Em seg., 26 de fev. de 2024 às 02:28, Michael Paquier <mich...@paquier.xyz>
escreveu:

> On Thu, Feb 22, 2024 at 04:42:37PM -0300, Ranier Vilela wrote:
> > Can you share exactly script used to create a table?
>
> Stressing the internals of array_out() for the area of the patch is
> not that difficult, as we want to quote each element that's returned
> in output.
>
> The trick is to have the following to stress the second quoting loop a
> maximum:
> - a high number of rows.
> - a high number of items in the arrays.
> - a *minimum* number of characters in each element of the array, with
> characters that require quoting.
>
> The best test case I can think of to demonstrate the patch would be
> something like that (adjust rows and elts as you see fit):
> -- Number of rows
> \set rows 6
> -- Number of elements
> \set elts 4
> create table tab as
>   with data as (
>     select array_agg(a) as array
>       from (
>         select '{'::text
>           from generate_series(1, :elts) as int(a)) as index(a))

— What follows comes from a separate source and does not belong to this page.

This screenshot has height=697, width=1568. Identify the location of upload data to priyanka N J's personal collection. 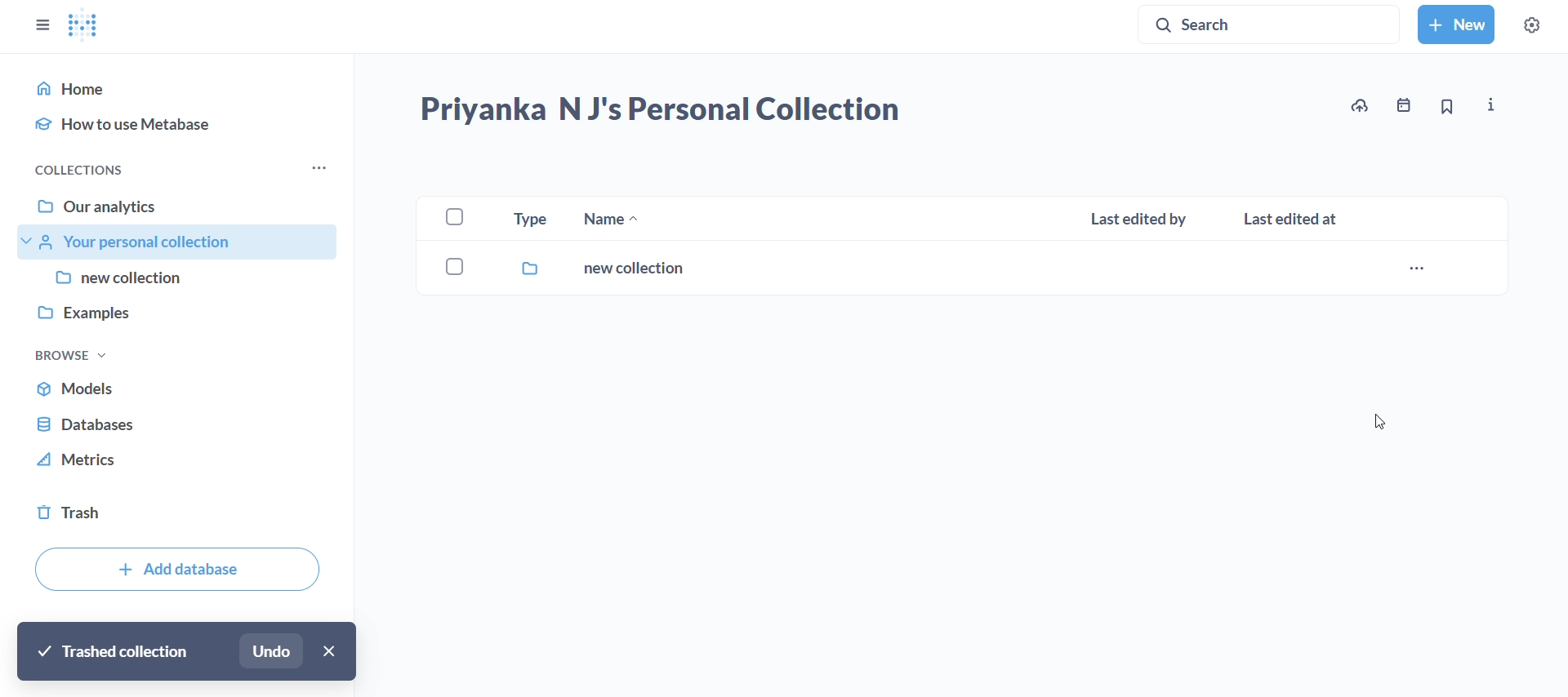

>   select data.array from data, generate_series(1,:rows);
>
> Then I get:
>        array
> -------------------
>  {"{","{","{","{"}
>  {"{","{","{","{"}
>  {"{","{","{","{"}
>  {"{","{","{","{"}
>  {"{","{","{","{"}
>  {"{","{","{","{"}
> (6 rows)
>
> With "\set rows 100000" and "\set elts 10000", giving 100MB of data
> with 100k rows with 10k elements each, I get for HEAD when data is in
> shared buffers:
> =# copy tab to '/dev/null';
> COPY 100000
> Time: 48620.927 ms (00:48.621)
> And with v3:
> =# copy tab to '/dev/null';
> COPY 100000
> Time: 47993.183 ms (00:47.993)
>
Thanks Michael, for the script.

It is easier to make comparisons, using the exact same script.